→ Task to complete: What lines below include the string "with"? Pick them out and copy them.

Dataset records

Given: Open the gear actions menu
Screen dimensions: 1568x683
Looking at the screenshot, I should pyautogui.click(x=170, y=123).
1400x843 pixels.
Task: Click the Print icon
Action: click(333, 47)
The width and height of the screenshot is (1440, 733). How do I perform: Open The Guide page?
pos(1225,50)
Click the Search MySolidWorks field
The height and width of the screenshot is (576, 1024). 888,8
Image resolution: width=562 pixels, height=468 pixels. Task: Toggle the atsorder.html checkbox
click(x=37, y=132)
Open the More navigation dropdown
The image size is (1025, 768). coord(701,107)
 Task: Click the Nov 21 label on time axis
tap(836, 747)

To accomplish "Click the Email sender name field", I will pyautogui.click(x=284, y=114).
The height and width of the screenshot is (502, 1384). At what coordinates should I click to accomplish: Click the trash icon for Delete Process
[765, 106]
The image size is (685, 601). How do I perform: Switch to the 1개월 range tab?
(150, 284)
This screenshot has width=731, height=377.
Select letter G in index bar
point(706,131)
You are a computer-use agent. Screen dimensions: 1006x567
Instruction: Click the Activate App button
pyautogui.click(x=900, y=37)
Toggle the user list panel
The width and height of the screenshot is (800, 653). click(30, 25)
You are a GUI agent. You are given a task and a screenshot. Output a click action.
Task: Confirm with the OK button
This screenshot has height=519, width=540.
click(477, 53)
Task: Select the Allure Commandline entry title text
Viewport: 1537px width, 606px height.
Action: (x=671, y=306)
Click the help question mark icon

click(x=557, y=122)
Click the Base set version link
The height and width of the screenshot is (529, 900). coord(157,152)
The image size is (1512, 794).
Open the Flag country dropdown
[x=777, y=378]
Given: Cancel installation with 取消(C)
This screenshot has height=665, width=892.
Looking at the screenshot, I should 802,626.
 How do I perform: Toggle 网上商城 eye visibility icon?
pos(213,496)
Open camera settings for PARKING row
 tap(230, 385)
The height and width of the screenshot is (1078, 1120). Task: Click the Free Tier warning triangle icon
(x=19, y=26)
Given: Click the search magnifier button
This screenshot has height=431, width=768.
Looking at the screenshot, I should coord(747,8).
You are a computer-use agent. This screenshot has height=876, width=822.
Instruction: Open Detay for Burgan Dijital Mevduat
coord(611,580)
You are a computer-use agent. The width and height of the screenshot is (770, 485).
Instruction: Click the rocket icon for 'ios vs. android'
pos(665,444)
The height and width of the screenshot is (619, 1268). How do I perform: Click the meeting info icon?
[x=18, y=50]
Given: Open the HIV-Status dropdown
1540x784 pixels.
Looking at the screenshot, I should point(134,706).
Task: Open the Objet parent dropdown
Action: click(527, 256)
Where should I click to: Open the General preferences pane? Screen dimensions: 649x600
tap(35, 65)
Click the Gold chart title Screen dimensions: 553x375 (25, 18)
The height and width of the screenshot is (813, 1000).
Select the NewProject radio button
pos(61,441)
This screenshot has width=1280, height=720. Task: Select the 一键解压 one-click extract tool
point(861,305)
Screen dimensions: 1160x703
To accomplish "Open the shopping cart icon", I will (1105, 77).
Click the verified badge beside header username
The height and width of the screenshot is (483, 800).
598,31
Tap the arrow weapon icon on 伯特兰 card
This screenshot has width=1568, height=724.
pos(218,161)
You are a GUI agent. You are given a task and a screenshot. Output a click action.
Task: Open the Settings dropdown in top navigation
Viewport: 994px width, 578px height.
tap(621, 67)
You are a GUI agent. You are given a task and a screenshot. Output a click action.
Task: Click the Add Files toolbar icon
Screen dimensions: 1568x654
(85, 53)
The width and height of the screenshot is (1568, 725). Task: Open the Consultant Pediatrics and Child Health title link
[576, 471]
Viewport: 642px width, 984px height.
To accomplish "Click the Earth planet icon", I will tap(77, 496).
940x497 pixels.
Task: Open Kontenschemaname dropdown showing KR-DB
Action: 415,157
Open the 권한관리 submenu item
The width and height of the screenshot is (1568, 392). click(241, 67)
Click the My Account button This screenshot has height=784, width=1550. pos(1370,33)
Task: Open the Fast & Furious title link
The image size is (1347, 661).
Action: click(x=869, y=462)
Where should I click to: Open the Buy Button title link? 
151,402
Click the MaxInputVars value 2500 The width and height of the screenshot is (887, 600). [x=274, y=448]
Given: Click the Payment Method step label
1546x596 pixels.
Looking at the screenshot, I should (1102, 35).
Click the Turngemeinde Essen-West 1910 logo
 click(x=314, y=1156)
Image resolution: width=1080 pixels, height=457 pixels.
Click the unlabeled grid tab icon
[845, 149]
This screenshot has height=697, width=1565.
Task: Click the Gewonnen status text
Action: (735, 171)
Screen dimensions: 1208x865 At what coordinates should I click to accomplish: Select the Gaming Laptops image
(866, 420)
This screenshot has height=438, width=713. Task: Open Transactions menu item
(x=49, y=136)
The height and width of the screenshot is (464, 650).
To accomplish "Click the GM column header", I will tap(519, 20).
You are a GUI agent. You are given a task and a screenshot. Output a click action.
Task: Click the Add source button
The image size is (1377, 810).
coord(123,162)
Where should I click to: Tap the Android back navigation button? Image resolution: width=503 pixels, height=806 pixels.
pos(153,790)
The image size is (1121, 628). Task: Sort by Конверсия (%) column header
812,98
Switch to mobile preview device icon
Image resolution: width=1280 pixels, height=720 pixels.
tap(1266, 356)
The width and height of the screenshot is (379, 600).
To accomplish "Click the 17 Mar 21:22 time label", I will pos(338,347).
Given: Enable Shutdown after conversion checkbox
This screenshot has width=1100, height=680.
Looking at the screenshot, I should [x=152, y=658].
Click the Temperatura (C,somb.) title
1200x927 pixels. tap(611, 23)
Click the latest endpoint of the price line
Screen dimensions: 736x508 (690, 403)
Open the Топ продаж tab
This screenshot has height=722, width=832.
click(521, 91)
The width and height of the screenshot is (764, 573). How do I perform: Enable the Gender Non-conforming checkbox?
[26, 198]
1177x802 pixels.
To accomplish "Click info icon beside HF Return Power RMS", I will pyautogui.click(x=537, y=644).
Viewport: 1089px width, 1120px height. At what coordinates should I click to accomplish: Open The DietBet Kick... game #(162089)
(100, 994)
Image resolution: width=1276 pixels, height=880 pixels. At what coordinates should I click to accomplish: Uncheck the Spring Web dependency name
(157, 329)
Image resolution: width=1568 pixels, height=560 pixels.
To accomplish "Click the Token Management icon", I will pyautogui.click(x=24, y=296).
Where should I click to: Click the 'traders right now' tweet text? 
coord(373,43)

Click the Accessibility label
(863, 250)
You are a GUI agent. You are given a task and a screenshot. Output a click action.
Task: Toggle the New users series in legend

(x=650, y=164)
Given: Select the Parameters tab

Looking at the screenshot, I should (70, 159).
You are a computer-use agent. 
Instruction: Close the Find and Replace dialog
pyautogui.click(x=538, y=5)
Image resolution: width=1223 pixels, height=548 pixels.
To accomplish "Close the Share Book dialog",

→ Reply to the task:
Task: Confirm with the OK button
Given: Cancel installation with 取消(C)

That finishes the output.